Les entreprises disposent de certaines obligations vis-à-vis de leurs employés et de l’État. Ces obligations dépendent d’un certain nombre de facteurs, parmi lesquels, l’effectif des salariés. Une entreprise ayant 11 salariés n’a pas les mêmes attributions qu’une autre qui en a des centaines. On se questionne donc sur les obligations d’une entreprise de plus de 300 salariés. Nous vous en parlons dans la suite.
La mise en place des commissions obligatoires
Toutes les entreprises qui disposent d’au moins 11 salariés doivent mettre en place un comité social et économique (CSE). Cette commission est composée d’un employeur et d’une délégation élue par le personnel. Le nombre de personnes dans cette délégation varie en fonction de celui des salariés de l’entreprise. Dans le cas où l’entreprise a plus de 300 salariés, plusieurs commissions du CSE doivent être mises en place.
C’est le cas de la commission de la formation, qui dispose de divers rôles. Elle se charge notamment de la formation du cse sur divers sujets en rapport avec le développement des compétences.
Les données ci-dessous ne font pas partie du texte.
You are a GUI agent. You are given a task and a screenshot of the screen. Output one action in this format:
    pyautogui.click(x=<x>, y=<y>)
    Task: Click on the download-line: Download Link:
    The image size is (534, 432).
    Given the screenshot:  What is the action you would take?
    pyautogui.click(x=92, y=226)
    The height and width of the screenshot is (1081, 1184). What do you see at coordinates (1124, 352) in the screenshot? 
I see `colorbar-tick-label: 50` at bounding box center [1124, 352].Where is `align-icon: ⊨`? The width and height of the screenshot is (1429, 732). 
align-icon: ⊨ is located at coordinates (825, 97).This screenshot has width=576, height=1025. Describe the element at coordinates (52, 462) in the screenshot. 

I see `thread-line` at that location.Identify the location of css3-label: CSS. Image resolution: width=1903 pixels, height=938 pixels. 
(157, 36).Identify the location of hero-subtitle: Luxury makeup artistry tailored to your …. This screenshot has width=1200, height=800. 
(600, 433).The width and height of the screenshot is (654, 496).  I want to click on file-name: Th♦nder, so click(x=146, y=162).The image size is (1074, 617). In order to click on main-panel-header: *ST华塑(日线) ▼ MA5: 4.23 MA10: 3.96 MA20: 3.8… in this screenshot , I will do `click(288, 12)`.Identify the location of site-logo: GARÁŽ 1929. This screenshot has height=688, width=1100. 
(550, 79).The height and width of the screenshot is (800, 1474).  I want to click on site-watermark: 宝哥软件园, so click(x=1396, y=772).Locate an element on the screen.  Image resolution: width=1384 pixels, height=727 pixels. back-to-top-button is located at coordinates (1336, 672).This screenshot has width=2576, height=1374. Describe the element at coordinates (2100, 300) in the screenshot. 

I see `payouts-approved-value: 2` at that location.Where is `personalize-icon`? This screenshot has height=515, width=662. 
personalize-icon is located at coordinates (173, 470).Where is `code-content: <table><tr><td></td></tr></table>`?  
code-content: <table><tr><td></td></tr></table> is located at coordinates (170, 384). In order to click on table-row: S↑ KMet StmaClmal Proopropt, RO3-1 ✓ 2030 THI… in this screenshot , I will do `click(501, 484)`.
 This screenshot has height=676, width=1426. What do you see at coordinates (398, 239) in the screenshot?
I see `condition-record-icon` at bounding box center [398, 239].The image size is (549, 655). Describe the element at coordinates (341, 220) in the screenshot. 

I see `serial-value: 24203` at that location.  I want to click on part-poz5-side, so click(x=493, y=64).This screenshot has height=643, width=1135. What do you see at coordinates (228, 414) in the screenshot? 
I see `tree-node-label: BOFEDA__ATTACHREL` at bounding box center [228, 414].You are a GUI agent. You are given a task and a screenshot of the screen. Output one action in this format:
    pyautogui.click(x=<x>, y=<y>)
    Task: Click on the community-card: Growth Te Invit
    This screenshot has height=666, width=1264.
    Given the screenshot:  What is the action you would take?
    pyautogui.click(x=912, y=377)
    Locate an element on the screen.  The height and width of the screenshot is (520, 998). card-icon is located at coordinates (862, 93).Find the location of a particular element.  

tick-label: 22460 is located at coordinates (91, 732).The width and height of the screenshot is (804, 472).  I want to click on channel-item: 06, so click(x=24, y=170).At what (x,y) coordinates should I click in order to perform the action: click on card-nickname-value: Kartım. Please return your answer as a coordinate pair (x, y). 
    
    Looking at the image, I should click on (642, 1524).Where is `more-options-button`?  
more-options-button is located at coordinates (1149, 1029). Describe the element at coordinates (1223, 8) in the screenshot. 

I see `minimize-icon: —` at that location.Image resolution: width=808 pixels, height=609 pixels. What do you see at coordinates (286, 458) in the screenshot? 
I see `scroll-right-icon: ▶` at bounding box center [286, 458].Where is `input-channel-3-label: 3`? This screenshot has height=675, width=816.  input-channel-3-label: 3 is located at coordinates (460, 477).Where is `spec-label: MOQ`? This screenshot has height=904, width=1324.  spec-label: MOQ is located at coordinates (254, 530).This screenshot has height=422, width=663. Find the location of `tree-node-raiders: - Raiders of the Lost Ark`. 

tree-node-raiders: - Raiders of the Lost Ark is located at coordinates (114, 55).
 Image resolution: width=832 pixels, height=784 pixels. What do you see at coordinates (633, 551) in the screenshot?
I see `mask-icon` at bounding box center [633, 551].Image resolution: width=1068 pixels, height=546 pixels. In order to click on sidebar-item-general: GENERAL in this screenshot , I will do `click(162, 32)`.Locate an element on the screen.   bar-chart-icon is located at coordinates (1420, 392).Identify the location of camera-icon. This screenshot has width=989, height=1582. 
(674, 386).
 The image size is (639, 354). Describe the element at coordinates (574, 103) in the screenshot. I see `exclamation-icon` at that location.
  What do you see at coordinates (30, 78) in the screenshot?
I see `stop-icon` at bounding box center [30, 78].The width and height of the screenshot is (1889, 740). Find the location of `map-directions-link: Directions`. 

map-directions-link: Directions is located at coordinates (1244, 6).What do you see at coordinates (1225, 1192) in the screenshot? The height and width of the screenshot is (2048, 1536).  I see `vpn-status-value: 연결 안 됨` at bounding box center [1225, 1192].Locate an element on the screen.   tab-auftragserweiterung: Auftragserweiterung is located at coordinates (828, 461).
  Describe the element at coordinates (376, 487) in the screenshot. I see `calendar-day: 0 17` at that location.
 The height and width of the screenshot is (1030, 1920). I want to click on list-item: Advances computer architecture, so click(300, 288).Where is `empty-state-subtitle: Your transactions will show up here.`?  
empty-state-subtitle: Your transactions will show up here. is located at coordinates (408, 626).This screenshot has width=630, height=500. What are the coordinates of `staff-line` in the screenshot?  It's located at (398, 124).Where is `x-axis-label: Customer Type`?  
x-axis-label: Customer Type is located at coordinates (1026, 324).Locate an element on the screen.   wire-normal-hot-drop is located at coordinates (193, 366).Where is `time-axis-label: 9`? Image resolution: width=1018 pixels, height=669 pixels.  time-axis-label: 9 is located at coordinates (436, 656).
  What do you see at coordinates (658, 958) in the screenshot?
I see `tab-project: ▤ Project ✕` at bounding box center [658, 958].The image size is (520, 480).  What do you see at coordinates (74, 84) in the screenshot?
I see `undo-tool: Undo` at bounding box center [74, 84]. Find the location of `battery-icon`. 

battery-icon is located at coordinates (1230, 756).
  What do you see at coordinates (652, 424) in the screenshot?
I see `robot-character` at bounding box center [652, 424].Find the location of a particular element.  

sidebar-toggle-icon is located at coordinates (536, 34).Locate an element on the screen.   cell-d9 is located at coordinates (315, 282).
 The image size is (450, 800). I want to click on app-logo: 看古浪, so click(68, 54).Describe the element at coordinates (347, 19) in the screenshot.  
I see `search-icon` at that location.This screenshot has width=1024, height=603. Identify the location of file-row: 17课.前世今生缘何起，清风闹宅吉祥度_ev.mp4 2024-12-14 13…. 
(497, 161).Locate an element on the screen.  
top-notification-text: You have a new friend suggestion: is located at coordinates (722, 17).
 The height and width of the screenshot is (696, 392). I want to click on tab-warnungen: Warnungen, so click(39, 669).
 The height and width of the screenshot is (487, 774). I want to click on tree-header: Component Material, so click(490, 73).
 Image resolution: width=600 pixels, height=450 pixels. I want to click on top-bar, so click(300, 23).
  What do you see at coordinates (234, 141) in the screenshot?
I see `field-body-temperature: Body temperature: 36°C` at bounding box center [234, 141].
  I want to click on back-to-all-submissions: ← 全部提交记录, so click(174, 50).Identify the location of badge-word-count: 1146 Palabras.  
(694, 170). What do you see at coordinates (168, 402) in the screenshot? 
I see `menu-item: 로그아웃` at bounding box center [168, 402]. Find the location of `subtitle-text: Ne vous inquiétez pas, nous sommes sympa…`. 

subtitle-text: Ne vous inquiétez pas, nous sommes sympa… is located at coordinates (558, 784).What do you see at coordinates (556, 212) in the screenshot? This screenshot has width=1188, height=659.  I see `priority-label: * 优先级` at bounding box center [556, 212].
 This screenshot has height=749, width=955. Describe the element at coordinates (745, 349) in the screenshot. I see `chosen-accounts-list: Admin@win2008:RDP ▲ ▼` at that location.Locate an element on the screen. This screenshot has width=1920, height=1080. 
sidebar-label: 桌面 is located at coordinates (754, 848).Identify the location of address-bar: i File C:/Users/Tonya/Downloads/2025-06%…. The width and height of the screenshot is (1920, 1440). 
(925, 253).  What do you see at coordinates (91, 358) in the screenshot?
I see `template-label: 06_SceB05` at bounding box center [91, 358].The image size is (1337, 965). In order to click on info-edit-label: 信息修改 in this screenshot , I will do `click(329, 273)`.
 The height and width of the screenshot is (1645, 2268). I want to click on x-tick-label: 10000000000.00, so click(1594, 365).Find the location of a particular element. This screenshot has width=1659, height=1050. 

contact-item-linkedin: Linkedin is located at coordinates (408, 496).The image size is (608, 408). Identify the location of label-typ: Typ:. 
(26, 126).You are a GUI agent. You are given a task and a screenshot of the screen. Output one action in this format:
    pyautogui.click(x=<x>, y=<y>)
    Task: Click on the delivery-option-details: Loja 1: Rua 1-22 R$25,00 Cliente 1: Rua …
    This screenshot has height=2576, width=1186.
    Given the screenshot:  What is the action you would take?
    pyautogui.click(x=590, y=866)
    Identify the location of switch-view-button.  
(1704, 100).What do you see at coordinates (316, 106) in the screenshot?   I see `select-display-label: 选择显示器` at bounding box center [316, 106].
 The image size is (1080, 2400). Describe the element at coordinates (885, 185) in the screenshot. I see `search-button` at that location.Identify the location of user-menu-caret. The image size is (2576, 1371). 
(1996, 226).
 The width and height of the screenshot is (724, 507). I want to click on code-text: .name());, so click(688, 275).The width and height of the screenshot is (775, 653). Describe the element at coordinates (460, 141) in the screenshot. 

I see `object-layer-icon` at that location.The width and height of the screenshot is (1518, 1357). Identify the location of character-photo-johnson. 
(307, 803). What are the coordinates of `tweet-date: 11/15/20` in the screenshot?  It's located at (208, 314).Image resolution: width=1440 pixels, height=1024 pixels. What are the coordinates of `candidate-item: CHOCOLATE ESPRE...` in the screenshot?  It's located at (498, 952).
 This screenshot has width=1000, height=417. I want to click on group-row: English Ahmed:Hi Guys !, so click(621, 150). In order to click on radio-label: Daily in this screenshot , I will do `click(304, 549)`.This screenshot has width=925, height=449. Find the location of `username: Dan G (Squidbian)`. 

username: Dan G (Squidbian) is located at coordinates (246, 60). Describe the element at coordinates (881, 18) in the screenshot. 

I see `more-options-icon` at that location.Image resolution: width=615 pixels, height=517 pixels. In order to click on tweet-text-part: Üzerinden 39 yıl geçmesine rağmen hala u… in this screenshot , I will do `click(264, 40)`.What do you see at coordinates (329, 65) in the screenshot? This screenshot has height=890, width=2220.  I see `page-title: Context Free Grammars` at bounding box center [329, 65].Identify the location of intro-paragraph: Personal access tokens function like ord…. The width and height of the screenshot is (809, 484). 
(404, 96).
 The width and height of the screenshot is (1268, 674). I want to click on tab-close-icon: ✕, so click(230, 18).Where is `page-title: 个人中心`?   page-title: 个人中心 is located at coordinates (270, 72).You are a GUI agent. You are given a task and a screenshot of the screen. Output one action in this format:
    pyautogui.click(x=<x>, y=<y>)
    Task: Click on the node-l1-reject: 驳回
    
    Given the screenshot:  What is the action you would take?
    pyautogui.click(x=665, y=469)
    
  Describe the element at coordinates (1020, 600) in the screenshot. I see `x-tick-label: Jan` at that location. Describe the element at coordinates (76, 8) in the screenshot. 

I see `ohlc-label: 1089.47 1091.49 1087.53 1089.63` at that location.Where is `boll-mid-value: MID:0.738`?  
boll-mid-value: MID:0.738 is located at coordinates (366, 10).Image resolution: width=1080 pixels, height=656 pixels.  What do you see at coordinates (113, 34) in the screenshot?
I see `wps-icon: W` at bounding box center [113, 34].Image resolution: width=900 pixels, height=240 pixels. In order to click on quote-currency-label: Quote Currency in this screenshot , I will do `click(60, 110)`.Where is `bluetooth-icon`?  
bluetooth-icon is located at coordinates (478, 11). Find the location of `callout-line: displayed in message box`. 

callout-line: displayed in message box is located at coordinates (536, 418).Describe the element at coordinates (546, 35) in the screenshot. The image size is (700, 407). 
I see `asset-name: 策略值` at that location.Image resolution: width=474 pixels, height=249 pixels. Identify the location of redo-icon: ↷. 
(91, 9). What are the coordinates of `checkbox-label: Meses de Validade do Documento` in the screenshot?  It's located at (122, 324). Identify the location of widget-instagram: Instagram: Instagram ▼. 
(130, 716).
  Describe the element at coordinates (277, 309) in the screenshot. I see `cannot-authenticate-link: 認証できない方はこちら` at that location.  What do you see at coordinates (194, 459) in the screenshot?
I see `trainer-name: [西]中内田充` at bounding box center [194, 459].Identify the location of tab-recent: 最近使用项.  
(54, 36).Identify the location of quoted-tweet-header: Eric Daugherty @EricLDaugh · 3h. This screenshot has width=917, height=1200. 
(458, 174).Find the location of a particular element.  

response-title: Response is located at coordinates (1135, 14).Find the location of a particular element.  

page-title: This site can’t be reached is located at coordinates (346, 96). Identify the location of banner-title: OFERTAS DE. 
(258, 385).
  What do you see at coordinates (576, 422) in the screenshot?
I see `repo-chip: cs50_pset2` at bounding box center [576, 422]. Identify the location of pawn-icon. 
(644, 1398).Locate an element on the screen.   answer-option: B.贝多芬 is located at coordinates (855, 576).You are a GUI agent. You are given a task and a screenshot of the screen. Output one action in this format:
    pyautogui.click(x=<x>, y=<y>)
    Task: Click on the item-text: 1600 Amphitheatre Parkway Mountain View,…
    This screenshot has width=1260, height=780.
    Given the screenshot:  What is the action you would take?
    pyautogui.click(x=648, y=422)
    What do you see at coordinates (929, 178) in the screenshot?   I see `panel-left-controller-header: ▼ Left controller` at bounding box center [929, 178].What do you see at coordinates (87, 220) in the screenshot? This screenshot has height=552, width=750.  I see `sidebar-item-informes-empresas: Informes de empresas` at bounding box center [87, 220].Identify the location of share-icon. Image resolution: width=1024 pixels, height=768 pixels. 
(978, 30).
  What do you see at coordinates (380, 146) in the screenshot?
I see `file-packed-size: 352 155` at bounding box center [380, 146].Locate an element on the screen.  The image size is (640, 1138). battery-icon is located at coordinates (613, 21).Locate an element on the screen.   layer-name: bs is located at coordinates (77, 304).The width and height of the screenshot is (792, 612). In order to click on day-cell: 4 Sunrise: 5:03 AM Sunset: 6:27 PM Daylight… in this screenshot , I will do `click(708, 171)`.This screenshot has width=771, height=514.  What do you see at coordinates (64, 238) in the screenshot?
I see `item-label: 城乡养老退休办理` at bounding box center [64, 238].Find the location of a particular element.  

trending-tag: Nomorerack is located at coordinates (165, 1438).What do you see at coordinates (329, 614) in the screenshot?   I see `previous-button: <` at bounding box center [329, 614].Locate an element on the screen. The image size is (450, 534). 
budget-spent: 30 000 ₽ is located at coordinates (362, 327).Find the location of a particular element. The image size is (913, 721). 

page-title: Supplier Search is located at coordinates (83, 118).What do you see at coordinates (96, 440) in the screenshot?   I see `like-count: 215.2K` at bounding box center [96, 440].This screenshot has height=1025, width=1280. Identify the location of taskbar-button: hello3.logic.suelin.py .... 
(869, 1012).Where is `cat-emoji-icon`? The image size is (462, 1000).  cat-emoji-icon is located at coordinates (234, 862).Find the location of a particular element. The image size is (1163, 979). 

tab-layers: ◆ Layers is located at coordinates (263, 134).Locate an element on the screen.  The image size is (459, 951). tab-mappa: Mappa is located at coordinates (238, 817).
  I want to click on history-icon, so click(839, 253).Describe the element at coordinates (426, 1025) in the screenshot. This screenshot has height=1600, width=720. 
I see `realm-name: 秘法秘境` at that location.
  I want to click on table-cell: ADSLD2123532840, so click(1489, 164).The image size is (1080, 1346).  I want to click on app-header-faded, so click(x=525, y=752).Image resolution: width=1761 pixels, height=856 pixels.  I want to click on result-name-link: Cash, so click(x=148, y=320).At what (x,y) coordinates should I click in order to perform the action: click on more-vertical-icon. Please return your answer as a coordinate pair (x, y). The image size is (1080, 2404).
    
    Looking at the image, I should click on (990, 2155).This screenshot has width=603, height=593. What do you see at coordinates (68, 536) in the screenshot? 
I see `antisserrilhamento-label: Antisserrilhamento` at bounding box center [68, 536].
Elle peut par exemple proposer un stage économique aux employés, ou une formation spéciale pour les membres d’une autre commission.
Il est également nécessaire de mettre en place une commission d’information et d’aide au logement. Cette dernière a un rôle de gestionnaire et permet aux employés d’être accompagnés lors de l’acquisition d’un logement. Une autre commission à mettre en place est la commission de santé, sécurité et conditions de travail. Elle dispose de nombreux rôles, parmi lesquels, la limitation des RPS et des maladies professionnelles, la mise en place des actions de prévention contre le harcèlement, etc.
La négociation annuelle obligatoire
Les entreprises dans lesquelles on retrouve une ou plusieurs sections syndicales d’organisations représentatives ont l’obligation d’effectuer une négociation annuelle obligatoire. Dans le cas des entreprises de plus de 50 salariés, il faut qu’au moins un délégué syndical soit désigné. Les entreprises qui ont au moins 300 salariés peuvent nommer au moins un représentant syndical au CSE, autre que le délégué syndical.
Grâce à la négociation annuelle obligatoire, il est possible d’aborder différents sujets avec les employeurs, comme l’égalité professionnelle, l’insertion professionnelle, le maintien de travailleurs en situation de handicap, etc.
La négociation obligatoire d’un accord de GPEC
Selon la loi sociale du 18 janvier 2005, les entreprises de plus de 300 salariés doivent effectuer un accord GPEC tous les 3 ans. Cette négociation peut porter sur plusieurs sujets, parmi lesquels, la mise en place de la démarche GPEC et les conditions de l’application des opportunités de mobilité interne.
De même, il est également possible d’aborder le sujet du plan de formation de l’entreprise de plus de 300 employés ainsi que la façon dont la carrière des salariés peut se dérouler.
L’embauche de travailleurs handicapés et le bilan social
Dès qu’une entreprise a au moins 20 salariés, elle doit s’atteler à embaucher des travailleurs qui sont en situation de handicap. Le nombre de travailleurs en situation de handicap doit être d’au moins 6 % de l’effectif total de l’entreprise.
Pour ce qui est du bilan social, il doit être réalisé chaque année selon la loi. Il doit ensuite être communiqué au CSE ainsi qu’aux représentants du personnel. Grâce à cette obligation, les entreprises peuvent mieux anticiper son évolution sur le plan social et son adaptation aux changements.